Various commercial fish stocks that are currently being fished by the Flemish fleet are undergoing changes in density and distribution as a result of climate change. These changes are expected to continue in future. There is no clear explanation for the change in frequency of heavy storms for the areas that are fished by Belgian vessels. Fishing can also be adversely affected by new invasive species that appear and the disappearance of commercial species (grey shrimp, cod, etc.) because of climate change. Jellyfish constitute a significant danger in this regard. The invasiveness of the comb jelly M. Leidyi in the North Sea in the 80s has led to a major change in the marine ecosystem and economic losses.

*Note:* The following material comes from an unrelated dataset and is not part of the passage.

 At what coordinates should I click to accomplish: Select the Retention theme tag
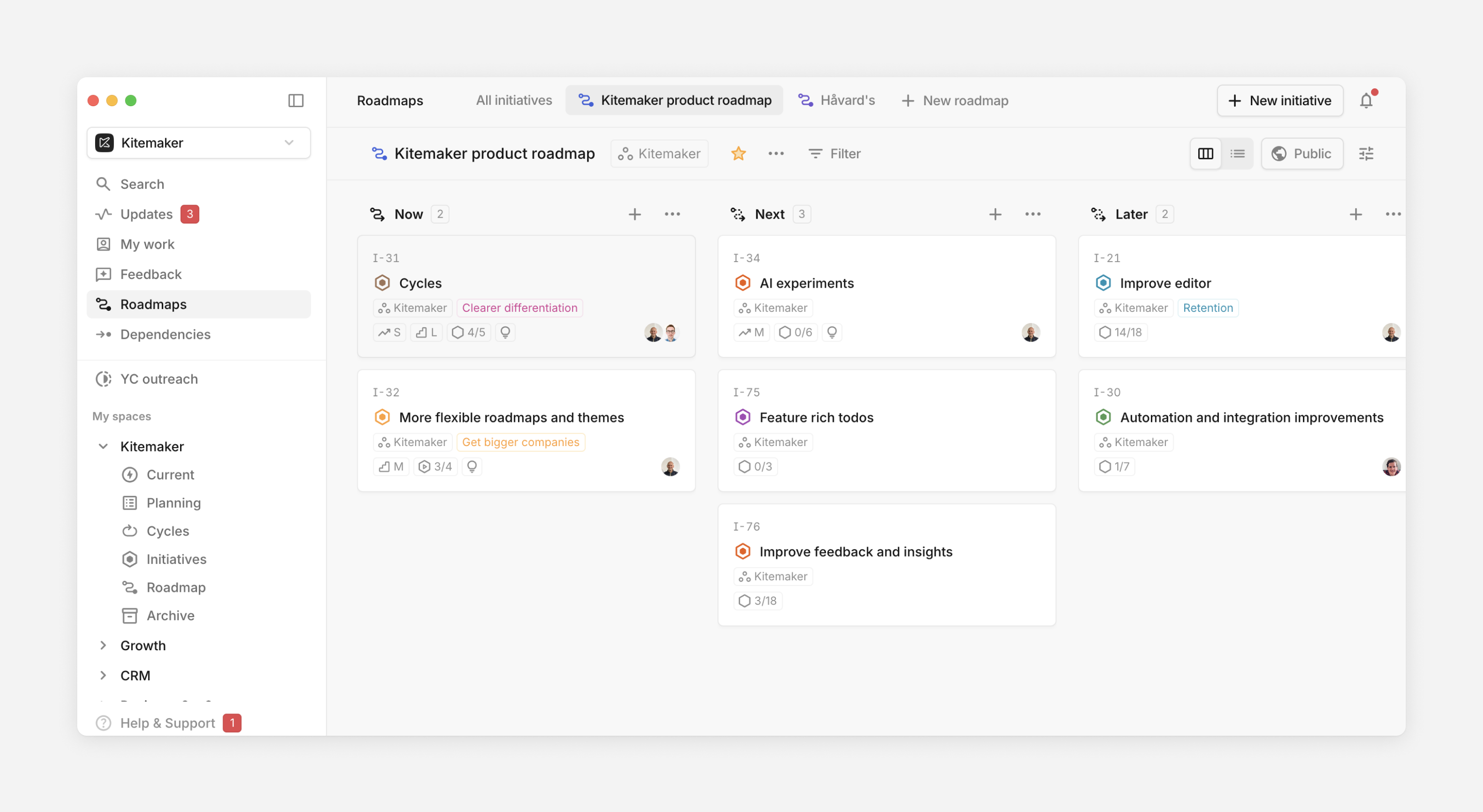(x=1207, y=308)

An optimal fleet is sufficiently flexible and robust to adequately respond to fluctuating circumstances, including climate change, and has no further imbalance between fishing capacity and fishing opportunities. In addition to economic and social considerations, the design of this fleet must be based on an ecosystem approach, in which living aquatic resources are sustainably managed within ecological limits. This means that the entire ecosystem, and not just the isolated element that is economically important, must be considered. The starting point in this regard is long-term management plans based on the best available scientific advice, including the effects of anticipated climatological changes. This approach aims to minimise both the direct and indirect effects of fishing on the future functioning, diversity and integrity of the ecosystems in question.

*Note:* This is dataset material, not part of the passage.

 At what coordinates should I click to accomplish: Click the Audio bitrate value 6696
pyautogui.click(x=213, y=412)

Poor weather conditions can hinder work on board a fishing vessel and increase the risk to both the crew and the vessel. The potential risk is determined not only by wind speed, but also by wind direction, the type of vessel and the applied fishing method. Although it is not yet possible to unambiguously forecast the change in intensity and frequency of storms for the areas in which the Belgian fleet is active, increasing safety is something that concerns the entire fishing sector.

Research and monitoring of climate change impacts on fish populations) (ILVO)

The MEMO European Interreg funded project lead by ILVO, working together with 5 other international scientific research institutes had as goal:

  • Development of standard procedures for identification, monitoring and modeling of potential habitat and population dynamics of M. leidyi.
  • Study of the physiology, eating behavior and potential predators of the species through experiments and mathematical models.
  • Evaluation of the potential environmental and socio-economic costs of the impact of the species by an ecosystem- based approach.